- _Exercise description_
Copy each of the following rows exactly as it appears.

- _Input rows_
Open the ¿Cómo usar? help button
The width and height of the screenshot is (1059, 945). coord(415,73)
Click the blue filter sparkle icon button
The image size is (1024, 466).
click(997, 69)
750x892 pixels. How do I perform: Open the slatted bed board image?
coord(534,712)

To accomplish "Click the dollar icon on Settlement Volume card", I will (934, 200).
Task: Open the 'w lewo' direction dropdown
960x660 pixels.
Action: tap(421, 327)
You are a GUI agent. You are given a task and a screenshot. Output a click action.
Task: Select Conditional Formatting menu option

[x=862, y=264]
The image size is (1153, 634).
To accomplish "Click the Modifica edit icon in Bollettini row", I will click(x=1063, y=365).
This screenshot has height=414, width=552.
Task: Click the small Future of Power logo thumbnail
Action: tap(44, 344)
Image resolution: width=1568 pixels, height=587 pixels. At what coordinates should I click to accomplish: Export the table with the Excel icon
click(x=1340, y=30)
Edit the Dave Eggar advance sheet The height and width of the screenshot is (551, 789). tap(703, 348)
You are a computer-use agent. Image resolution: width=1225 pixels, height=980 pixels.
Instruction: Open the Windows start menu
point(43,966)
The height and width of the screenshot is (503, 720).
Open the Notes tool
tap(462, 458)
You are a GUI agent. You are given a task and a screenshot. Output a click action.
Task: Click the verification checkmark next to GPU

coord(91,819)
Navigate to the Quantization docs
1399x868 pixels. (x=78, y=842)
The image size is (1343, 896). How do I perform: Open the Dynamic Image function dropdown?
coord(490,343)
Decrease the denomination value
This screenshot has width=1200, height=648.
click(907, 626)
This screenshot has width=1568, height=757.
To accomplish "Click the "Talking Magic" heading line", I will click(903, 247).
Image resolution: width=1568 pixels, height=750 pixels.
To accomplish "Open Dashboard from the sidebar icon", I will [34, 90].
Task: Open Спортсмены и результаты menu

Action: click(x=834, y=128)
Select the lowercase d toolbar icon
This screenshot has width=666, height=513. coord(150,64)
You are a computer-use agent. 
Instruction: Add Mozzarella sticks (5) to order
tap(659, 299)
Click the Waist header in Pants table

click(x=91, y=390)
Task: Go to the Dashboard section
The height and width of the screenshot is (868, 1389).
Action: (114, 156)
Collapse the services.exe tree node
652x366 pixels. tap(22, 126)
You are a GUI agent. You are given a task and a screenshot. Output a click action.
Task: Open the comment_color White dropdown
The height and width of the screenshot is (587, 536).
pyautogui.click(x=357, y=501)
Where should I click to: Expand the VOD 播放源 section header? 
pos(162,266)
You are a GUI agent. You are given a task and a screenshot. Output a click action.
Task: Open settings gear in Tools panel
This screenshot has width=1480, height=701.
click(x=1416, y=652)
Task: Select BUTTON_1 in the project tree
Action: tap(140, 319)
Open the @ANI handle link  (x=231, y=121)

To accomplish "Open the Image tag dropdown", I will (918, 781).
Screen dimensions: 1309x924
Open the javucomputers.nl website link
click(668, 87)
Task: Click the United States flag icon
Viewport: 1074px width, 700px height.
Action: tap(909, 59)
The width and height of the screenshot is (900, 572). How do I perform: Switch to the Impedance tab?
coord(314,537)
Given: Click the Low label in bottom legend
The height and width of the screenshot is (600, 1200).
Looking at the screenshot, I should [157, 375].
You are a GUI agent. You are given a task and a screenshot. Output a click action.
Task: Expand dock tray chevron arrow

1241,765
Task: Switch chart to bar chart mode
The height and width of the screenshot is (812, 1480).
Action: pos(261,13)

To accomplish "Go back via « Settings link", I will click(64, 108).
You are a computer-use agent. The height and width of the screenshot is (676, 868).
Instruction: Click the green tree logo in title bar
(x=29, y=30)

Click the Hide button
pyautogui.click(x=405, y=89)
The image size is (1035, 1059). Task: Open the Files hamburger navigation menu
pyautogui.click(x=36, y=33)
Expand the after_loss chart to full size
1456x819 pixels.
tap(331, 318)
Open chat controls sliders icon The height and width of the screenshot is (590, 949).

- _Solution to this task_
Open the ¿Cómo usar? help button
The width and height of the screenshot is (1059, 945). coord(415,73)
Click the blue filter sparkle icon button
The image size is (1024, 466).
click(997, 69)
750x892 pixels. How do I perform: Open the slatted bed board image?
coord(534,712)

To accomplish "Click the dollar icon on Settlement Volume card", I will (934, 200).
Task: Open the 'w lewo' direction dropdown
960x660 pixels.
Action: tap(421, 327)
You are a GUI agent. You are given a task and a screenshot. Output a click action.
Task: Select Conditional Formatting menu option

[x=862, y=264]
The image size is (1153, 634).
To accomplish "Click the Modifica edit icon in Bollettini row", I will click(x=1063, y=365).
This screenshot has height=414, width=552.
Task: Click the small Future of Power logo thumbnail
Action: tap(44, 344)
Image resolution: width=1568 pixels, height=587 pixels. At what coordinates should I click to accomplish: Export the table with the Excel icon
click(x=1340, y=30)
Edit the Dave Eggar advance sheet The height and width of the screenshot is (551, 789). tap(703, 348)
You are a computer-use agent. Image resolution: width=1225 pixels, height=980 pixels.
Instruction: Open the Windows start menu
point(43,966)
The height and width of the screenshot is (503, 720).
Open the Notes tool
tap(462, 458)
You are a GUI agent. You are given a task and a screenshot. Output a click action.
Task: Click the verification checkmark next to GPU

coord(91,819)
Navigate to the Quantization docs
1399x868 pixels. (x=78, y=842)
The image size is (1343, 896). How do I perform: Open the Dynamic Image function dropdown?
coord(490,343)
Decrease the denomination value
This screenshot has width=1200, height=648.
click(907, 626)
This screenshot has width=1568, height=757.
To accomplish "Click the "Talking Magic" heading line", I will click(903, 247).
Image resolution: width=1568 pixels, height=750 pixels.
To accomplish "Open Dashboard from the sidebar icon", I will [34, 90].
Task: Open Спортсмены и результаты menu

Action: click(x=834, y=128)
Select the lowercase d toolbar icon
This screenshot has width=666, height=513. coord(150,64)
You are a computer-use agent. 
Instruction: Add Mozzarella sticks (5) to order
tap(659, 299)
Click the Waist header in Pants table

click(x=91, y=390)
Task: Go to the Dashboard section
The height and width of the screenshot is (868, 1389).
Action: (114, 156)
Collapse the services.exe tree node
652x366 pixels. tap(22, 126)
You are a GUI agent. You are given a task and a screenshot. Output a click action.
Task: Open the comment_color White dropdown
The height and width of the screenshot is (587, 536).
pyautogui.click(x=357, y=501)
Where should I click to: Expand the VOD 播放源 section header? 
pos(162,266)
You are a GUI agent. You are given a task and a screenshot. Output a click action.
Task: Open settings gear in Tools panel
This screenshot has width=1480, height=701.
click(x=1416, y=652)
Task: Select BUTTON_1 in the project tree
Action: tap(140, 319)
Open the @ANI handle link  (x=231, y=121)

To accomplish "Open the Image tag dropdown", I will (918, 781).
Screen dimensions: 1309x924
Open the javucomputers.nl website link
click(668, 87)
Task: Click the United States flag icon
Viewport: 1074px width, 700px height.
Action: tap(909, 59)
The width and height of the screenshot is (900, 572). How do I perform: Switch to the Impedance tab?
coord(314,537)
Given: Click the Low label in bottom legend
The height and width of the screenshot is (600, 1200).
Looking at the screenshot, I should [157, 375].
You are a GUI agent. You are given a task and a screenshot. Output a click action.
Task: Expand dock tray chevron arrow

1241,765
Task: Switch chart to bar chart mode
The height and width of the screenshot is (812, 1480).
Action: pos(261,13)

To accomplish "Go back via « Settings link", I will click(64, 108).
You are a computer-use agent. The height and width of the screenshot is (676, 868).
Instruction: Click the green tree logo in title bar
(x=29, y=30)

Click the Hide button
pyautogui.click(x=405, y=89)
The image size is (1035, 1059). Task: Open the Files hamburger navigation menu
pyautogui.click(x=36, y=33)
Expand the after_loss chart to full size
1456x819 pixels.
tap(331, 318)
Open chat controls sliders icon The height and width of the screenshot is (590, 949).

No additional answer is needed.